The (Less Than Impressive) Return of the V8, 1975
In 1975, the V8 returned to the Mustang line-up in 5-litre form. Unfortunately, the engineering around the eight cylinders wasn’t exactly in sync, meaning that the large engine sucked air through the two-barrel carburettor and had to force the exhaust through a catalytic converter on the way out. The engine produced a wholly unimpressive 122 horsepower, which was routed through an automatic transmission. Although poor, this was far superior to the 83 horsepower that the catalytic converter was restricting the four cylinder version to.
The Rebirth, 1979
Over the intervening years, the Mustang’s overall shape was altered quite significantly. The 1979 version was probably the biggest departure from the original up to this point. Ford abandoned the Pinto foundation on which the Mustang II was built, replacing it with the Ford Fairmont ‘Fox’ body which had been introduced in 1978. With a new shape, different chassis and numerous improvements, the 1979 model had a larger cabin, and came with the option of choosing either a coupe or a hatchback. The formula was a roaring success, and Ford built 369,936 units during the course of the year.
A Return to Basics, 1994
The 80s saw only minor changes and transformations, and the next major revamp didn’t occur until 1994. Ford returned to the original Mustang design and formula, making a few tweaks along the way, including adding some modern touches. The car would become one of the most recognisable vehicles of the ‘90s. It featured a galloping horse on the grille, the original side scallop and taillights which were split into three horizontal segments. Buyers had the option to choose from the 145 horsepower fuel-injected 3.8-litre V6, and a revised version of the 5-litre V8, which featured a flatter intake manifold and could effortlessly churn out 215 horsepower.

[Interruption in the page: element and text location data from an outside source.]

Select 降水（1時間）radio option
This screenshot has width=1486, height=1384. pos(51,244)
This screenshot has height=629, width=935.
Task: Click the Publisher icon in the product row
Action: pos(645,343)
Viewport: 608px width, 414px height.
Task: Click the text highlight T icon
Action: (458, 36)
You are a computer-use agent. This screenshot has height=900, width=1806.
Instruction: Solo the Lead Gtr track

The 1994 generation may have been an ode to its glorious predecessors, but the 2005 model was a brazen dedication. The Fox platform was scrapped, substituted by the one used in the Lincoln LS and the Ford Thunderbird. The designers managed to successfully tread the very fine line between paying homage to a classic style without the resultant vehicle looking like a caricature of the original. The grill, headlights, stance, taillights, haunches and fenders – in fact, almost every aspect – were heavily modelled on those from the 1960s models. Buyers could once again choose from a wide variety of options, from the 200 horsepower V6 to the 315 horsepower V8.
On Course for Global Domination, 2015
The latest iteration of the model shows that Ford learnt their lesson; stick to what works. However, that doesn’t mean that the evolution of the Mustang has come to a standstill. The latest car harmoniously balances the appeal of the classic Mustangs of yesteryear with progressive new elements aimed at attracting foreign markets which have never before shown an affinity for Mustang, or Mustang-type, cars. Due to be released next year, the model incorporates all of the metallic aggression you could desire in an muscle car, combined with the modern preference for chic simplicity and clean, sleek lines. This latest vehicle is a performance car worthy of the most discerning critic but, most of all, it’s a Mustang.